New York Gov. Kathy Hochul has proposed $200 million for improving downtown Albany. Here are two suggestions, with more to come, for using what I trust would turn out to be a very modest portion of the money. I think we have to do the first.
1) House the unhoused, to the greatest possible extent. This would eliminate a moral stain on our wealthy society and encourage suburbanites who venture downtown for a show or a game to walk around and spend more money before leaving again.
2) Help the Albany City School District move its offices that are currently in the Old Albany Academy Building (OAAB) to the former College of St. Rose campus, as the Times Union reported was planned for three of its locations, and turn the OAAB into a museum of Albany or of electricity-based science and technology or of the overlap between science and the rest of our culture. While doing fundamental research in the OAAB, Joseph Henry essentially invented the telegraph, the first killer app of electricity. Herman Melville was a star pupil of Henry, seems to have been inspired by him, and wrote about technology in his famous works. The OAAB was then also the "national center of work on meteorology," an effort on which Henry collaborated, in the 19th-century version of exploration via big data. Unfortunately, Joseph Henry was a racist who later denied audiences the chance to hear Frederick Douglass speak at the Smithsonian on the basis of Douglass's skin color. Fortunately, Albany has Henry Johnson, whose story could be told beside Joseph Henry's, in part to explain why, today, there's less of the virulent stupidity that afflicted Albany's otherwise great son Joseph Henry, whose rags-to-first-rank-scientific-glory arc is so inspirational as to be suspicious. There would be ample space in the OAAB to mention Andy Rooney, Learned Hand, Stephen Vincent Benét, and other Albany luminaries, too. Most importantly, visitors could stand where humanity created the first killer app of electromagnetism, the basis in nature of our technological civilization.

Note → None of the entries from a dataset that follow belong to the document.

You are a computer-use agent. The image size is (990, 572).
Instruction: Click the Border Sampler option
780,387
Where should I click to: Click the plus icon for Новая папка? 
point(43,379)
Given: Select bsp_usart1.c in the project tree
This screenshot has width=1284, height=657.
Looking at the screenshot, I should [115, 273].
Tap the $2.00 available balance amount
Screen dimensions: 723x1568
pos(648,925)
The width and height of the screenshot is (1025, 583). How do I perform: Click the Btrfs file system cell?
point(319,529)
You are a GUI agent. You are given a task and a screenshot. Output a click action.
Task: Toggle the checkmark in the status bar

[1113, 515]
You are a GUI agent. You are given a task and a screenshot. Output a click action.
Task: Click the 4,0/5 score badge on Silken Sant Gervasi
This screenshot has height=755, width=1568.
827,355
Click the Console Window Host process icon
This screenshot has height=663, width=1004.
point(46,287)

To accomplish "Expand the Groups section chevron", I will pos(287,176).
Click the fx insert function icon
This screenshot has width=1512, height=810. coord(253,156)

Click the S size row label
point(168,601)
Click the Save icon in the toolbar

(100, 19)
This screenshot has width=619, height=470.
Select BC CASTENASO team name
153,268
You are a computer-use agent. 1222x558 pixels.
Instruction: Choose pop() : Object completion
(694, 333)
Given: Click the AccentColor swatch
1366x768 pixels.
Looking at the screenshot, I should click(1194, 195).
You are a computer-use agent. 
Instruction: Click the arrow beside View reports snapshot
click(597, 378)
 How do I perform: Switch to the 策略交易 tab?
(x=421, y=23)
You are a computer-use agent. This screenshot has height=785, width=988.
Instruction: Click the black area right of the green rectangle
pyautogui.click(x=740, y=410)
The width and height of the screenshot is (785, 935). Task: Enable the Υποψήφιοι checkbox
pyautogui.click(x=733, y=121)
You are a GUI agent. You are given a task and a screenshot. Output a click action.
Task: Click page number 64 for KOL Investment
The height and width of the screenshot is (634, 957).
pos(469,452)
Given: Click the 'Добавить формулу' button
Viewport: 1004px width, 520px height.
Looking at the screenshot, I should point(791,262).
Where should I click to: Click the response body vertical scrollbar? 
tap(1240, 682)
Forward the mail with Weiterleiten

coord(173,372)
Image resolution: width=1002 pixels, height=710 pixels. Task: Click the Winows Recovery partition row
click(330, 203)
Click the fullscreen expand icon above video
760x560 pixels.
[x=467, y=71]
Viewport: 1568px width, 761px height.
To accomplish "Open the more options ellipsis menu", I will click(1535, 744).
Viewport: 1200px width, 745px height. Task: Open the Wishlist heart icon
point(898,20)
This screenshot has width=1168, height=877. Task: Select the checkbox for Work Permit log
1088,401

Incidentally, I read in the school's history that Joseph Henry got his teaching gig at Albany Academy because the previous math teacher, with the bullseye name O'Shaughnessy, had been dismissed, owing to a scandal. Certainly, it's possible for a nineteenth century teacher with the floridly Irish Catholic surname O'Shaughnessy who stands in the way of a rising titan of science to commit an offense, but it's funny how things find ways of working out in this world.